Opinión de Israel Díaz Arriaga
La disputa entre la Coordinadora Nacional de Trabajadores de la Educación (CNTE) y el gobierno de Claudia Sheinbaum ha dejado de ser únicamente un conflicto sindical. Hoy representa uno de los primeros grandes choques entre las expectativas generadas durante una campaña electoral y las restricciones que impone la realidad fiscal del Estado mexicano.
La principal demanda de la CNTE es conocida: la abrogación de la Ley del ISSSTE de 2007 y el retorno a un sistema solidario de pensiones que permita jubilaciones más favorables para los trabajadores de la educación. También exigen cambios en la edad de retiro, la eliminación del uso de las UMAs en diversos cálculos pensionarios y mejoras salariales sustanciales.
No se trata de una exigencia nueva.

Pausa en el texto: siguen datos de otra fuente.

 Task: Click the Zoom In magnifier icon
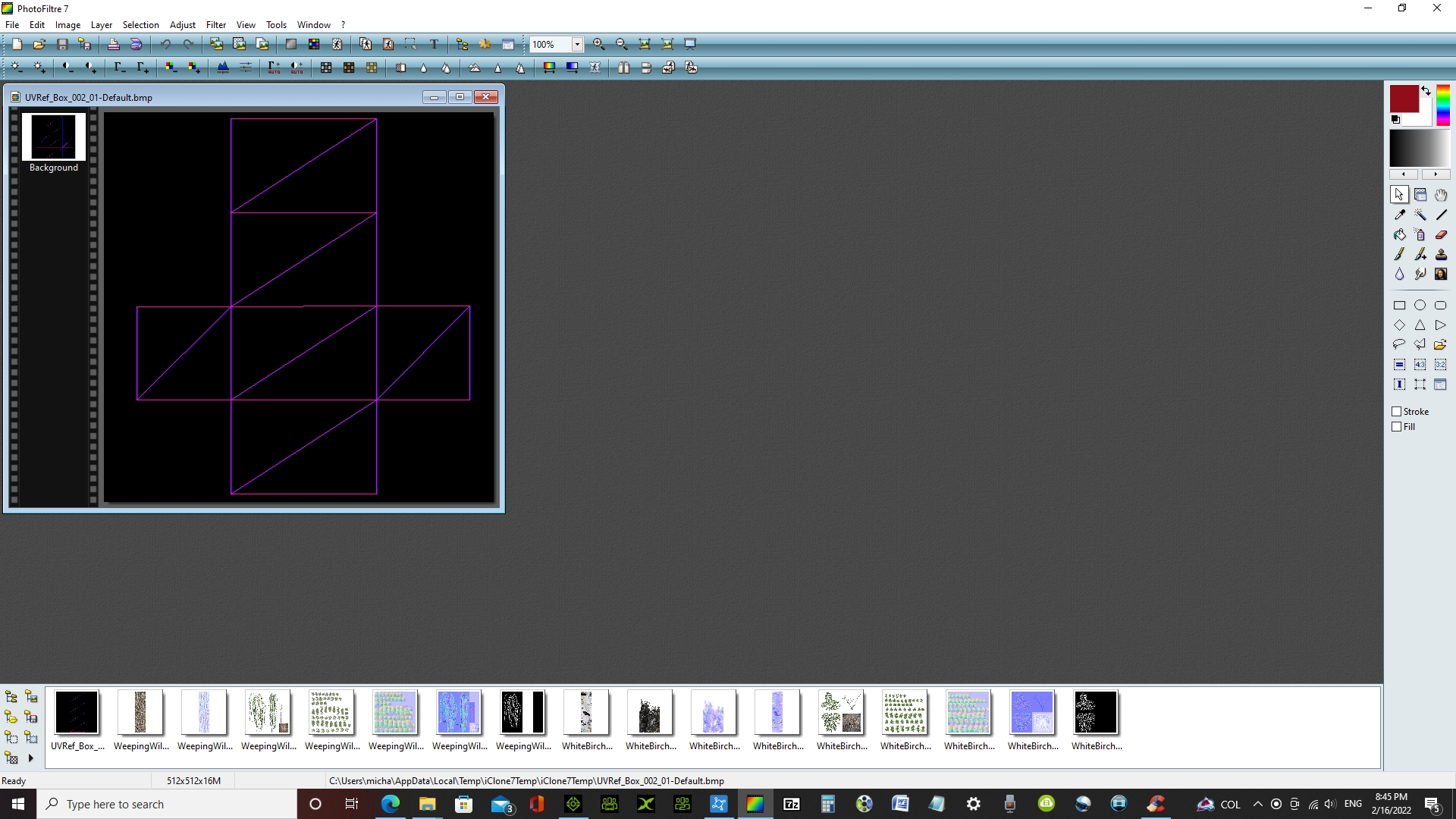point(599,44)
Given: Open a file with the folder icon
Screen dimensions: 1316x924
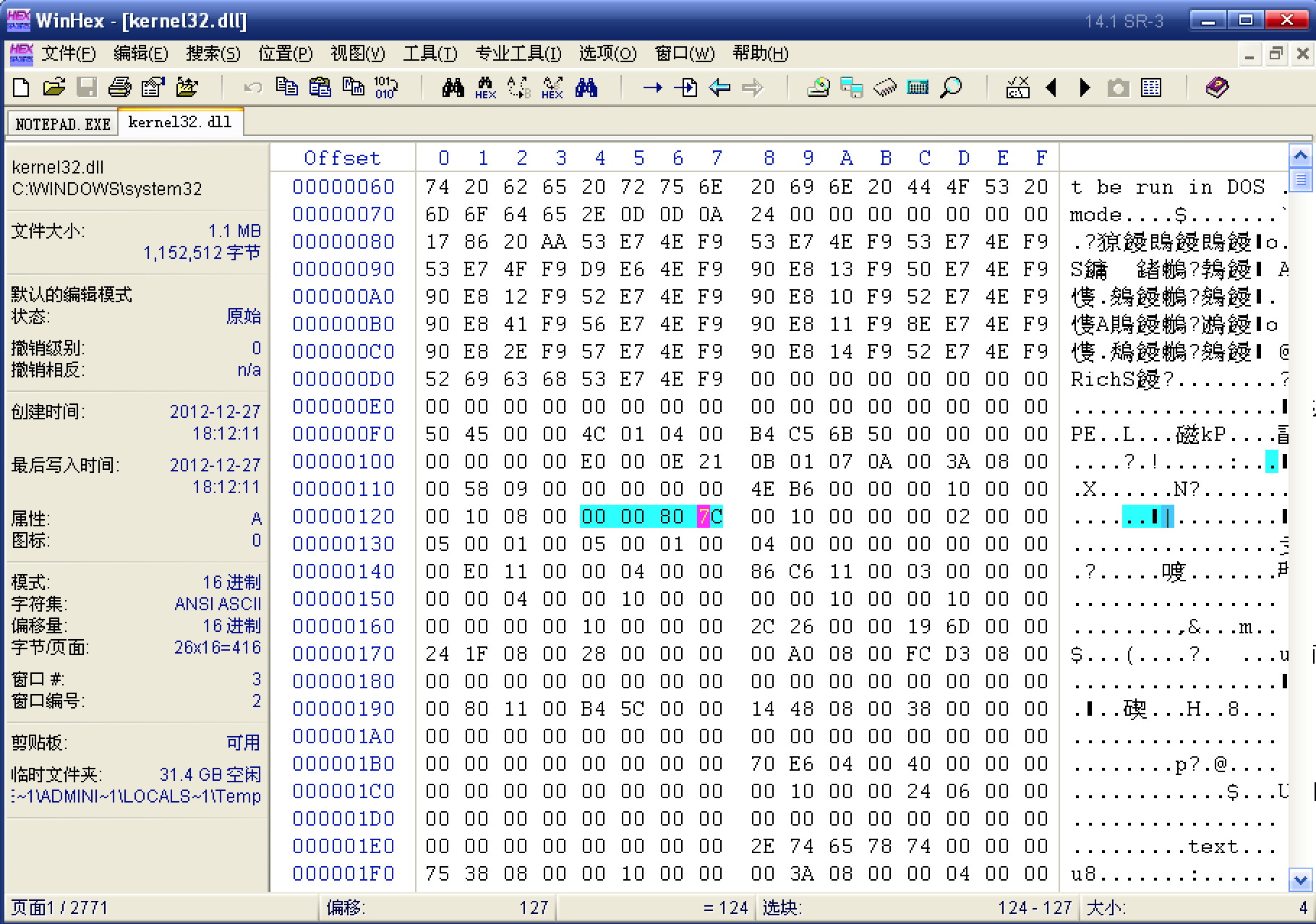Looking at the screenshot, I should coord(54,87).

Durante años, Morena construyó buena parte de su narrativa política cuestionando las reformas estructurales aprobadas durante los gobiernos del PRI y del PAN. Entre ellas, la reforma pensionaria del ISSSTE de 2007 fue presentada reiteradamente como un ejemplo de las políticas “neoliberales” que habían perjudicado a los trabajadores del Estado.
La propia Claudia Sheinbaum, durante la campaña presidencial y dentro de los llamados “100 pasos para la transformación”, planteó revisar y mejorar las condiciones pensionarias de los trabajadores. El problema apareció cuando la candidata se convirtió en presidente.
Gobernar obliga a confrontar los números.
México enfrenta actualmente un escenario fiscal complejo. Diversos análisis presupuestarios han advertido que una parte muy importante del gasto público ya se encuentra comprometida en obligaciones ineludibles: pensiones, transferencias sociales y servicio de la deuda. Estudios del Centro de Investigación Económica y Presupuestaria (CIEP) estimaron que alrededor del 80% del gasto federal tiene algún grado de rigidez presupuestaria, dejando márgenes muy limitados para nuevas obligaciones permanentes. Asimismo, los esfuerzos de consolidación fiscal buscan reducir déficits heredados de años recientes.
En este contexto, la propia presidenta ha reconocido públicamente que regresar al esquema pensionario previo a 2007 resulta financieramente inviable. Integrantes del gobierno federal han llegado a señalar que la reconstrucción inmediata de un sistema solidario requeriría recursos equivalentes a varios billones de pesos, una cifra que rebasa ampliamente las posibilidades presupuestales actuales.
La paradoja es evidente: una fuerza política que durante años alentó la expectativa de revertir determinadas reformas hoy debe explicar por qué no puede hacerlo.
La CNTE sostiene que existe viabilidad financiera para atender sus demandas. El gobierno sostiene exactamente lo contrario. Entre ambas posiciones, los datos duros parecen acercarse más a la cautela fiscal que a la promesa política. Ninguna administración puede comprometer gastos permanentes sin una fuente permanente de financiamiento. Y las pensiones son, por definición, compromisos de muy largo plazo.
Sin embargo, reducir el problema a una discusión técnica sería insuficiente. Las promesas incumplidas tienen consecuencias sociales. Cuando un grupo recibe durante años mensajes políticos que validan sus demandas, resulta natural que interprete una victoria electoral como la antesala de su cumplimiento. Si posteriormente el gobierno afirma que no existen recursos para materializarlas, aparece una sensación de agravio que suele transformarse en movilización, protesta y conflicto.
En cierto sentido, la actual confrontación es hija de las expectativas construidas durante más de una década de oposición.
Morena encontró en diversos movimientos sociales y sindicales aliados estratégicos para cuestionar a los gobiernos anteriores. La CNTE fue uno de los actores que compartió, en distintos momentos, causas comunes con la izquierda partidista en temas educativos, laborales y de oposición a reformas impulsadas por administraciones pasadas. Aquella convergencia fortaleció políticamente a ambos actores. Hoy, sin embargo, la relación enfrenta la prueba más difícil: la transición de la protesta al ejercicio del poder.
La diferencia entre la oposición y el gobierno suele medirse en una palabra: presupuesto. Prometer es relativamente sencillo cuando no se administra la hacienda pública. Gobernar exige decidir cuáles demandas son justas, cuáles son viables y cuáles simplemente no pueden financiarse.
La historia política mexicana ofrece numerosos ejemplos de gobiernos que descubrieron demasiado tarde que las expectativas sociales son más fáciles de generar que de contener. La pregunta de fondo para la administración actual no es únicamente cómo resolver el conflicto con la CNTE, sino cómo administrar la inevitable distancia entre el discurso que llevó al poder y las limitaciones que impone la realidad económica. Porque cuando las promesas superan a los recursos, el problema deja de ser financiero y se convierte en un problema de credibilidad.